J. Biochem, 1990, Vol. 107, No. 5 714-717
© 1990 Japanese Biochemical Society
research-article |
The Methanol-Oxidizing System of Methylobacterium extorquens AM1 Reconstituted with Purified Constituents
Department of Life Science, Faculty of Science, Tokyo Institute of Technology O-okayama, Meguro-ku, Tokyo 152
1To whom all correspondence should be addressed.

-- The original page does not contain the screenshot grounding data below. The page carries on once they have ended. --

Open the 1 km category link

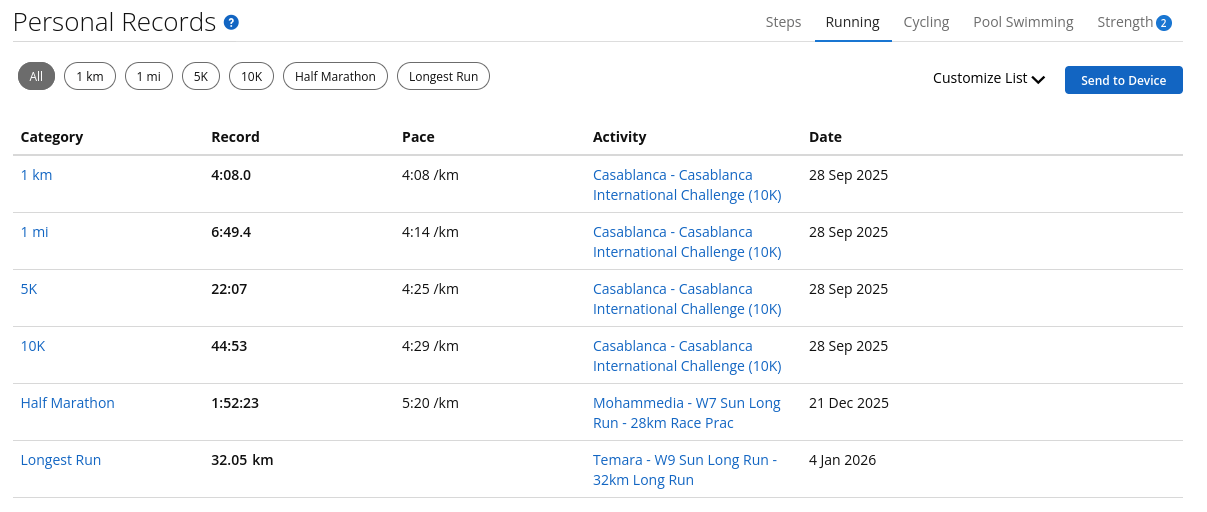click(36, 175)

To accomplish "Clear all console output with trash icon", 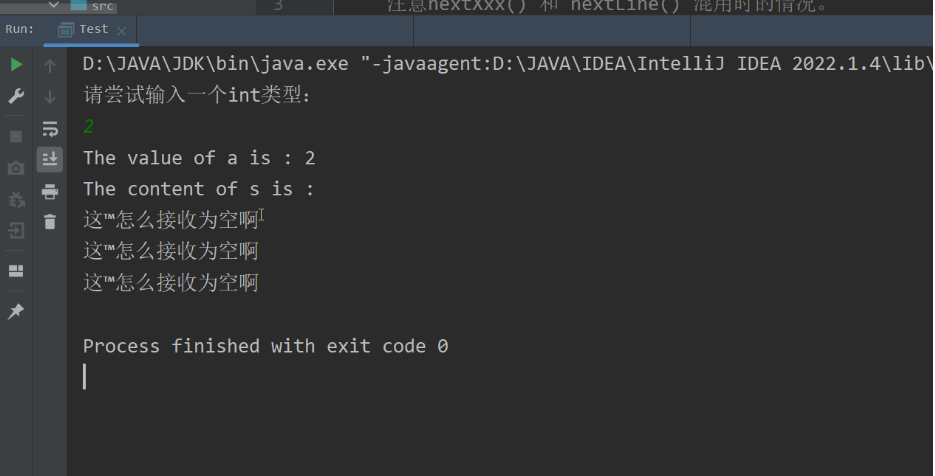I will coord(50,222).
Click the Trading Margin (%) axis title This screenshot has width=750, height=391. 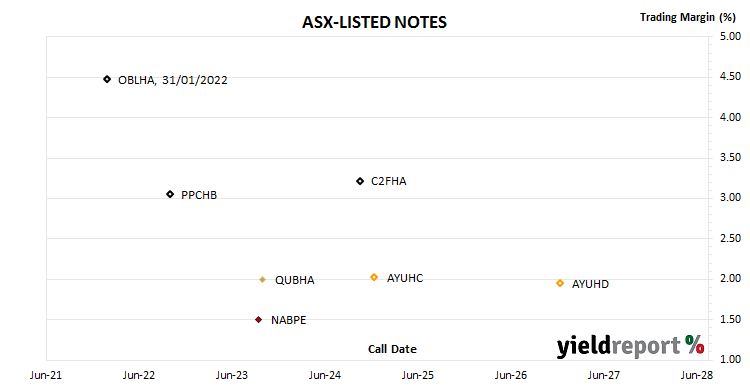(687, 17)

The electron transport system (with cytochrome a a3) coupled to the oxidation of methanol in Methylobacterium extorquens AM1 (former pseudomonas AM1) was reconstituted with highly purified constituents of the system. A mixture of 2.7 µM methanol dehydrogenase, 3.2 µM cytochrome CH, and 71 nM cytochrome c oxidase (=cytochrome aa3) consumed oxygen at a lower rate in the presence of methanol, while its activity was enhanced 3-fold by the addition of 1.4 µM cytochrome cL (74 mol of O2 consumed/mol of heme a of cytochrome c oxidase per min). Further addition of amicyanin to the above mixture did not affect the activity. Although ammonium ion greatly activated the activity of methanol dehydrogenase, the ion had little effect on the oxygen consumption activity of the above mixture. On the basis of the results obtained in the present study, an electron transport system is proposed for the oxidation of methanol in M. extorquens AM1.